Civil society groups are agitating alongside UNECA and NEPAD calling for more solidarity. Mwambwa calls for states to agree on minimum tax rates and coordinate investment rules for foreign investors. He believes there is already a strong and growing constituency in several African countries that are politically demanding a better deal from their resources. He used the example of the recent presidential by-election in his native Zambia. The opposition candidate Hakainde Hichilema campaigned to scrap a recent increase in the royalty paid by mining companies and lost narrowly to the ruling Patriotic Front’s candidate Edgar Lungu. Mwambwa argues “that [policy is] part of the reason why he lost.”

Not just one happy family
The cooperation in activism on IFFs is encouraging. If it were translated into practical cooperation by countries, real developmental impacts would result. Unfortunately, this is easier said than done. Antagonisms between different actors exist.

Mwambwa thinks “the AU can play a very critical role” to overcome some of the conflicting interests. For example, the AU can work internationally to increase financial transparency, which may be to the detriment of Mauritius, which is a tax haven, or South Africa, which has financial secrecy at levels higher than Cyprus. Lopes agrees “some of the countries in Africa are safe havens for IFFs… It’s as horizontal as it is vertical, geographically speaking.” Tackling IFFs is in the continent’s collective interest, but not necessarily in the interests of powerful people or industries in some key countries. As Lopes reminds us, “there are a lot of people who are benefiting from the current state of affairs”.
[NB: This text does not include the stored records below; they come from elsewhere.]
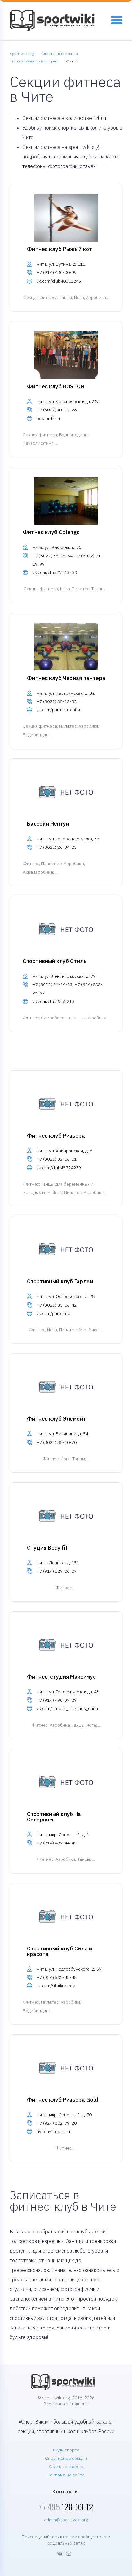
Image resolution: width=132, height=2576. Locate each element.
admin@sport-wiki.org (66, 2520)
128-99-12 (66, 2506)
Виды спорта (66, 2450)
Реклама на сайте (66, 2475)
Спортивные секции (66, 2458)
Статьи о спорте (66, 2466)
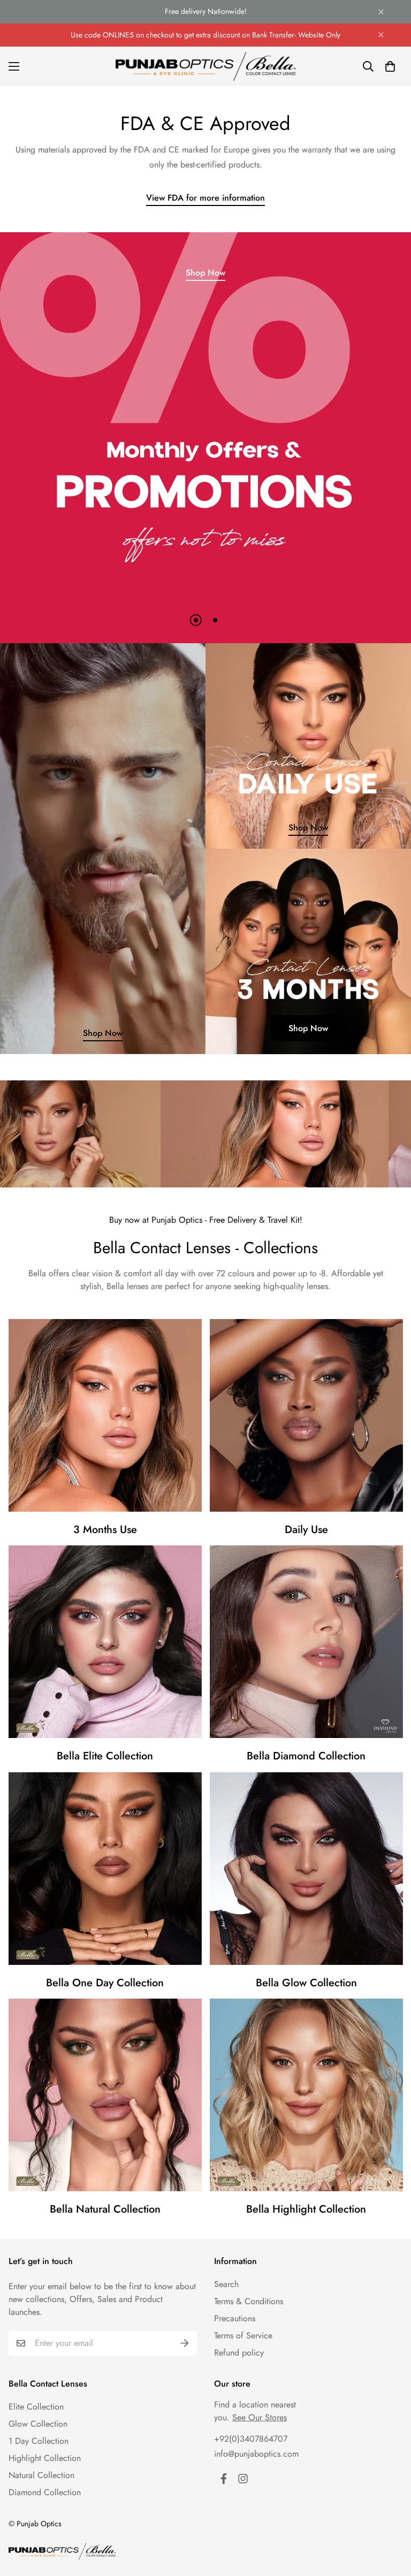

Mwambwa cautions that Africa has to be aware of the fundamental interests of some of their Western partners, with whom they are pushing for action on IFFs. He explains, “Western NGOs see things through their own lenses. That’s fine. We may not always agree on some broader philosophical, ideological issues but as long as we identify those limits, that’s fine. We can work together on certain things.” Part of this difference in perspective between Northern NGOs and Southern CSOs stems from Western government funding of big Northern NGOs. As such, according to Mwambwa, Northern NGOs “are willing to push only up to a certain extent”. This divergence is because some Western nations are ultimately beneficiaries of IFFs from Africa. Mwambwa is excited by the levels of international cooperation taking place but is clear that TJF-N is “not naïve to think that we’re all in this together, and we’re all one happy family.”

The continent needs this sort of clear-eyed activism to promote deep African political and economic solidarity and to engage strategically with non-African actors. Without intense pressure from below, and the painstaking policy work taking place in research centres and continental organs like NEPAD and UNECA, the sort of leadership required will not develop to drive forward this pan-Africanist agenda. The stakes are high. As Mayaki says, “If we don’t have a collective leadership we might be faced with a remarginalisation of Africa in the next ten years.”